Here we provide initial values for them by using ComponentVector
.
FT = Float32
θM0 = θM = CA.ComponentVector{FT}(r1=0.5, K1=0.2) # separately for each individual
θP0 = θP = CA.ComponentVector{FT}(K2=2.0) # population: same across individuals,
θFix = CA.ComponentVector{FT}(r0=0.3) # r0, i.e. not estimated
Parameter Transformations
HVI allows for transformations of parameters in an unconstrained space, where the probability density is not strictly zero anywhere to the original constrained space.
Here, our model parameters are strictly positive, and we use the exponential function to transform unconstrained estimates to the original constrained domain.
transP = Stacked(HVI.Exp())
transM = Stacked(HVI.Exp(), HVI.Exp())
Parameter transformations are specified using the Bijectors
package.
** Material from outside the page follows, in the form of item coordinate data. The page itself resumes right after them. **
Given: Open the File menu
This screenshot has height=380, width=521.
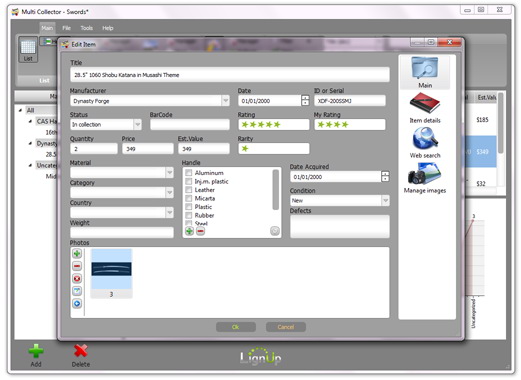Looking at the screenshot, I should point(66,28).
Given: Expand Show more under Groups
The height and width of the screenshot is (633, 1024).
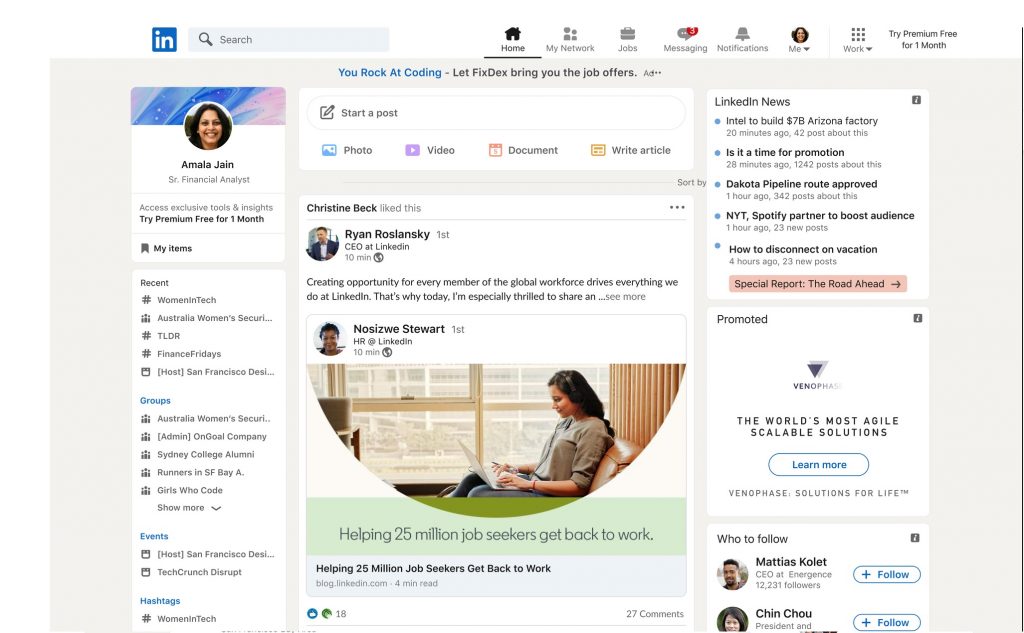Looking at the screenshot, I should (x=188, y=508).
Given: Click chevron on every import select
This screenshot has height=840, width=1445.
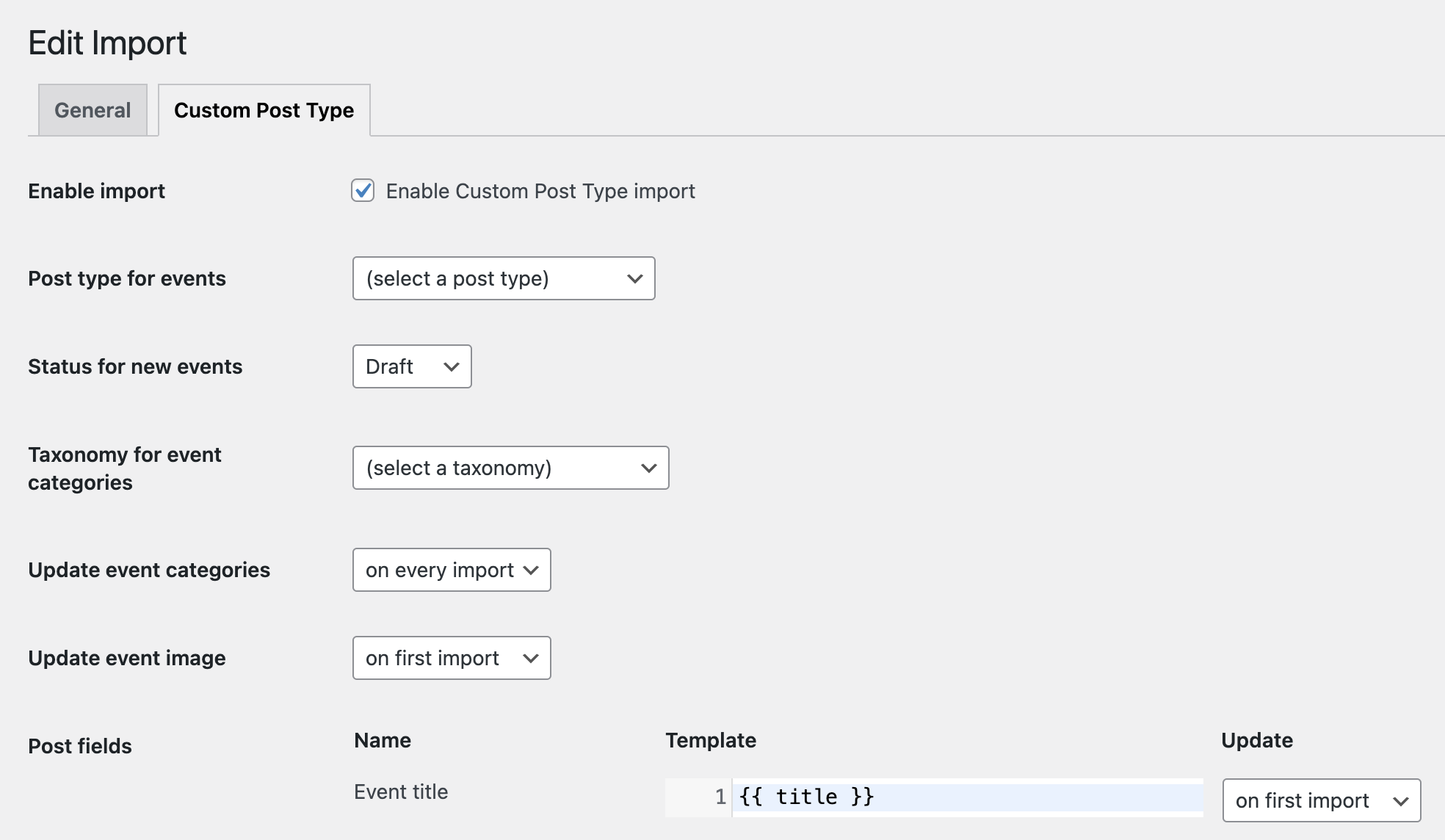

Because, Bijectors.elementwise(exp)
, has problems with automatic differentiation (AD) on GPU, we use the public but non-exported Exp
wrapper inside Bijectors.Stacked
.
Prior information on parameters at constrained scale
HVI is an approximate bayesian analysis and combines prior information on the parameters with the model and observed data.
Here, we provide a wide prior by fitting a Lognormal distributions to
- the mode corresponding to the initial value provided above
- the 0.95-quantile 3 times the mode
using the DistributionFits.jl
package.
θall = vcat(θP, θM)
priors_dict = Dict{Symbol, Distribution}(
keys(θall) .=> fit.(LogNormal, θall, QuantilePoint.(θall .* 3, 0.95), Val(:mode)))
Observations, model drivers and covariates
The model parameters are inverted using information on the
- observed data,
y_o
- its uncertainty,
y_unc
- known covariates across sites,
xM
- model drivers,
xP
Here, we use synthetic data generated by the package.
rng = StableRNG(111)
(; xM, xP, y_o, y_unc) = gen_hybridproblem_synthetic(
rng, DoubleMM.DoubleMMCase(); scenario=Val((:omit_r0,)))
Lets look at them.
size(xM), size(xP), size(y_o), size(y_unc)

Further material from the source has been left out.